Epson to Deliver First HDMI 1.3 Home Theater Projector
SUNNYVALE, CA - November 28 - Silicon Image, Inc. the leader in semiconductors for the secure storage, distribution and presentation of high-definition content, today announced that it has supplied the HDMI receiver chip for the first home theater projector to be equipped with HDMI 1.3. Epson has selected the VastLane SiI9133 HDMI receiver chip for its new Epson PowerLite Pro Cinema 1080. This is the first HDMI 1.3 home theater projector on the market supporting Deep Color capability. The PowerLite Pro Cinema 1080 features Epson's C2Fine 1080p 3LCD chips, which are capable of displaying 12-bit Deep Color images with a contrast ratio up to 12,000:1.
Epson will begin shipping the HDMI 1.3-equipped PowerLite Pro Cinema 1080 in January 2007. Announced in June, the HDMI 1.3 specification is the most significant upgrade yet to the interface that has become the de facto standard interface for high-definition devices. The Epson PowerLite Pro Cinema 1080 projector is designed to display up to 1920 x 1080p resolution, the highest-resolution HD signal currently available, via HDMI 1.3 input.
"We are very excited to deliver the world's first front projector with HDMI 1.3-capable display," said Aaron Marinari, senior product manager, Epson America. "We believe our customers will literally be stunned when they see the amazing Deep Color image quality the Epson PowerLite Pro Cinema 1080 can render using its 12-bit, 1080p technology."

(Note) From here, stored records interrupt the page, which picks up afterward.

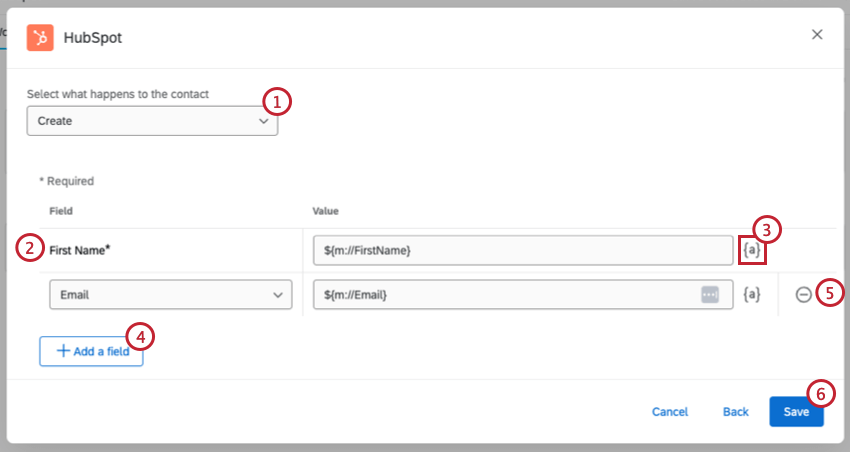
Task: Go Back to the previous step
Action: [736, 411]
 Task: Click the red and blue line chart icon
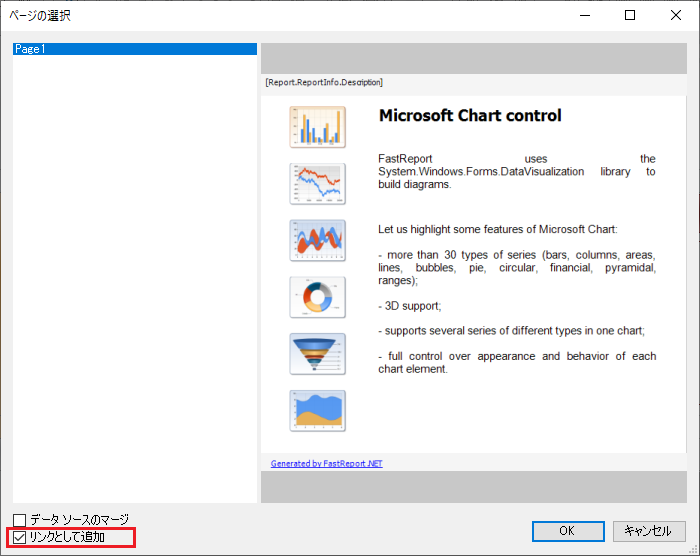point(317,184)
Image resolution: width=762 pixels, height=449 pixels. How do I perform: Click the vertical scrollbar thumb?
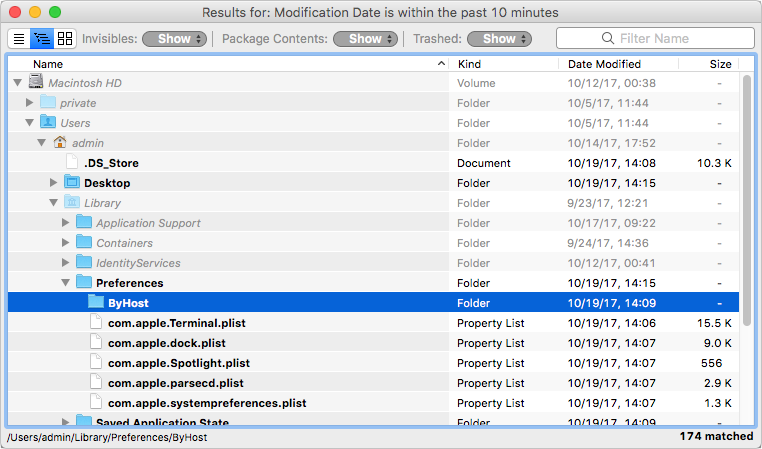pos(746,200)
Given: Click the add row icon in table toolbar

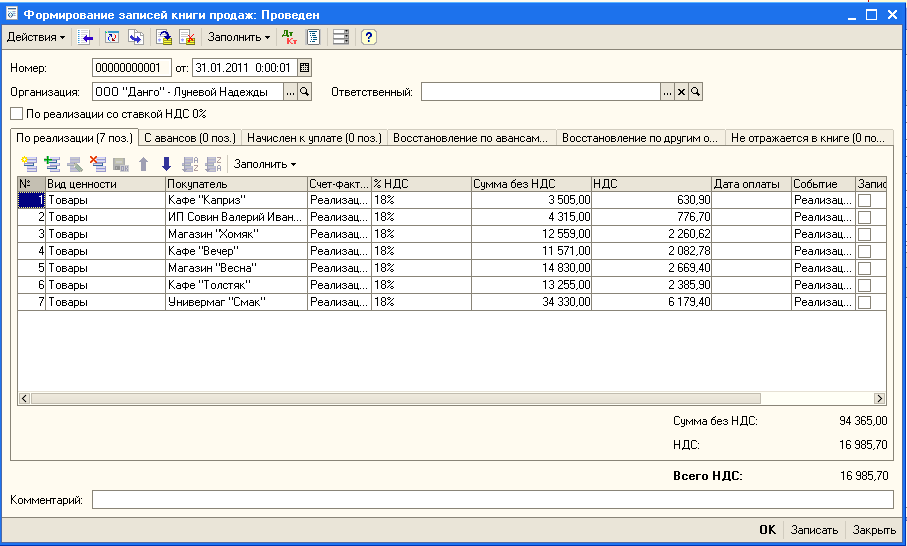Looking at the screenshot, I should coord(29,164).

The VastLane SiI9133, a dual-input HDMI receiver chip, enables HDTVs and home theater projectors to display Deep Color content transmitted by a new generation of consumer products with HDMI 1.3 outputs, such as the Sony PlayStation 3® or Toshiba HD-XA2 HD DVD player. The SiI9133 supports video formats of up to 1080p resolution with 12-bit color depth at a 60Hz refresh rate. The SiI9133 also supports higher refresh rates such as 120Hz when displaying either 720p or 1080i at 12 bits. With 12-bit resolution, billions of colors can be rendered, eliminating color banding seen with 8-bit displays.

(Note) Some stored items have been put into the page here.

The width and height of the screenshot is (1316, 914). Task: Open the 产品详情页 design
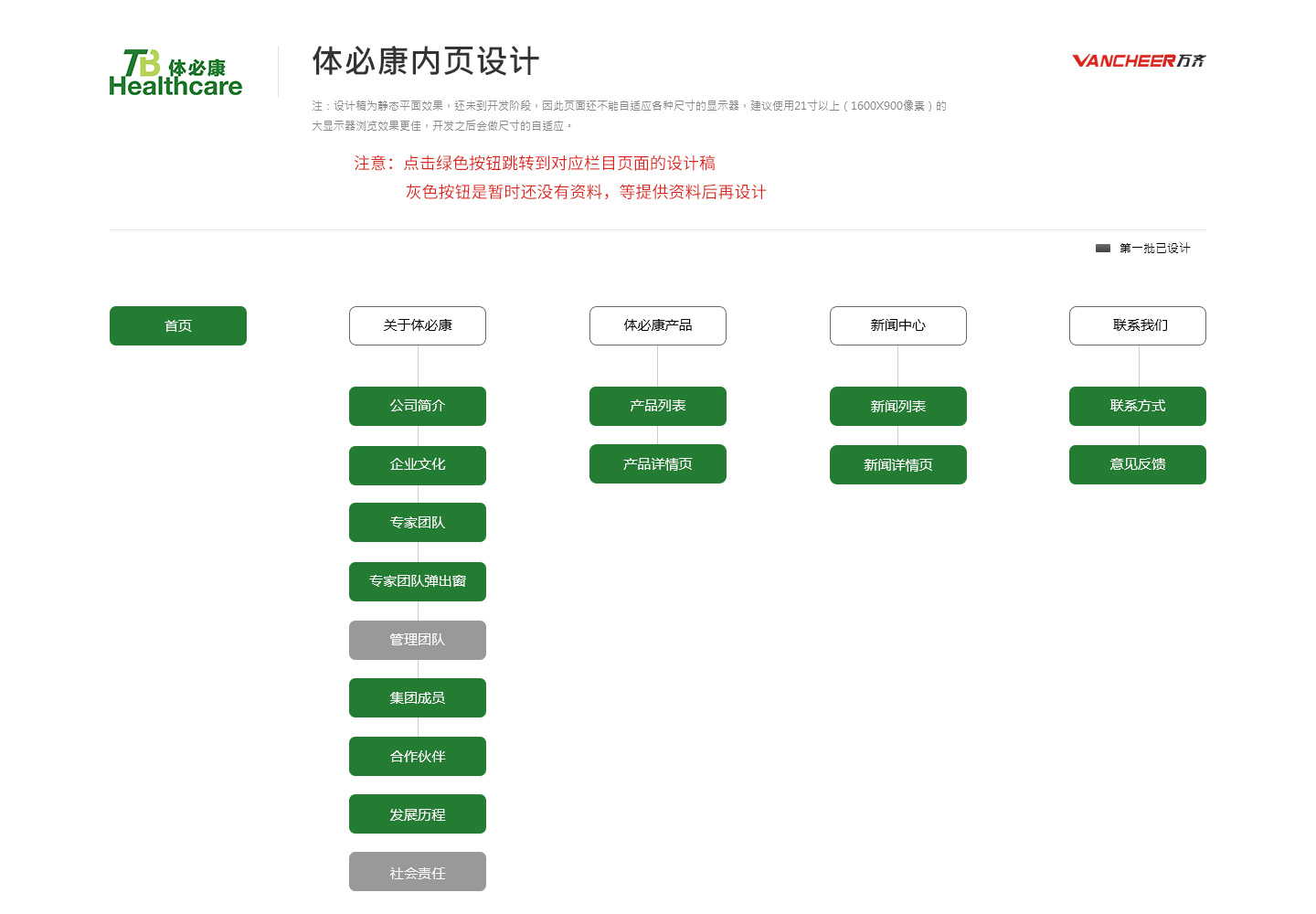pyautogui.click(x=658, y=464)
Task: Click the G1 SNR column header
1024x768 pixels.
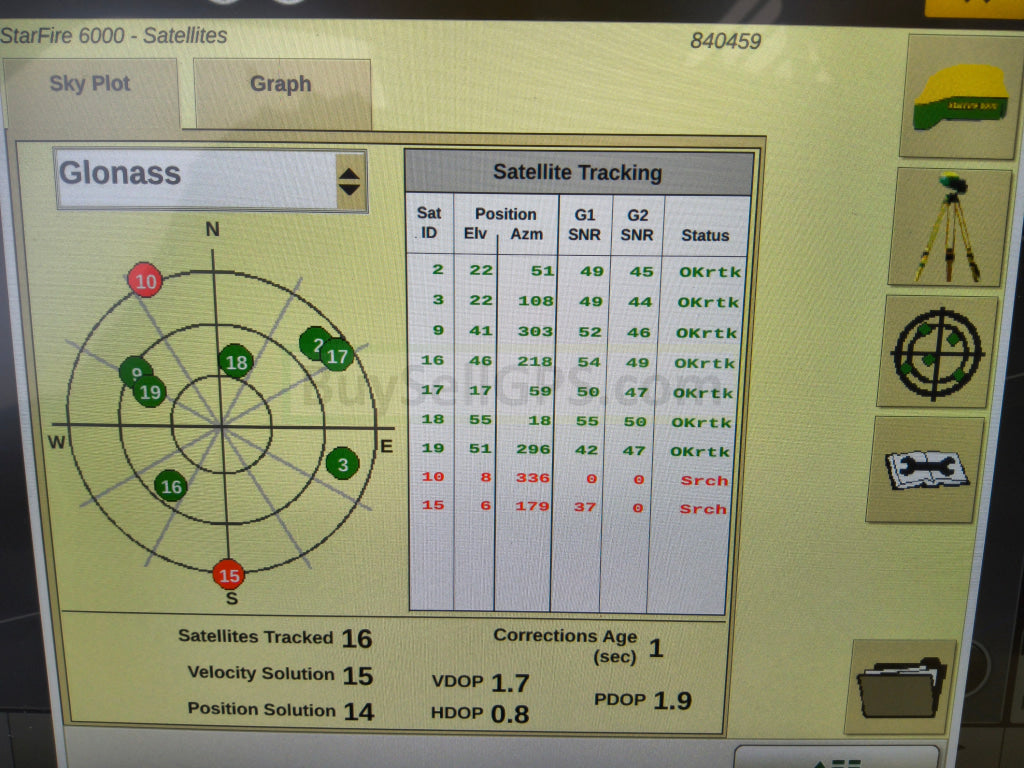Action: pyautogui.click(x=584, y=225)
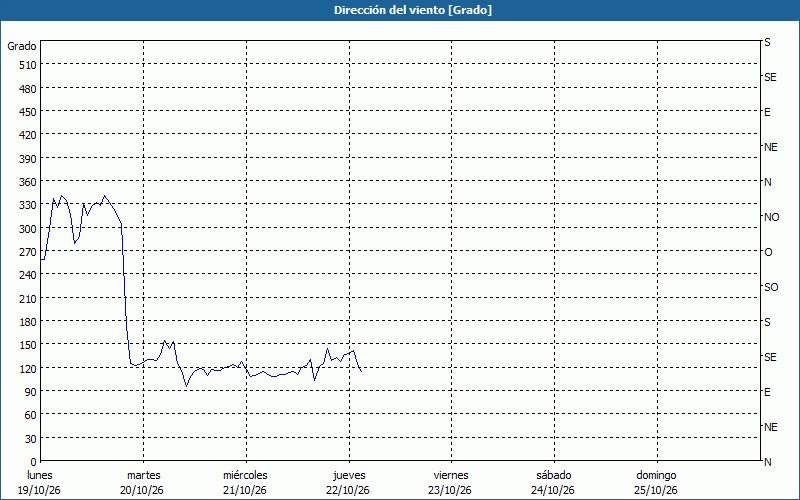Image resolution: width=800 pixels, height=500 pixels.
Task: Select the jueves 22/10/26 date label
Action: pyautogui.click(x=348, y=483)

The HDMI 1.3 specification more than doubles HDMI's bandwidth and adds support for Deep Color technology, a broader color space, new digital lossless audio formats and automatic audio/video synching capability ("lip sync"). HDMI 1.3 supports 10-bit, 12-bit and 16-bit (RGB or YCbCr) color depths, up from the 8-bit depths in previous versions of the HDMI specification. (Note 10-bit, 12-bit and 16-bit color is also referred to as 30-bit, 36-bit and 48-bit color, reflecting the bit depth of all three colors (RGB or YCbCr) combined.)
"HDMI 1.3 is gaining traction with many of our top tier consumer electronics customers, and we expect to see an increasing number of HDMI 1.3- capable products enter the marketplace in 2007," said Dale Zimmerman, vice president of worldwide marketing at Silicon Image. "By choosing Silicon Image's VastLane SiI9133 receiver, Epson will enable its customers to enjoy high-definition content in billions of colors with unprecedented vividness and accuracy."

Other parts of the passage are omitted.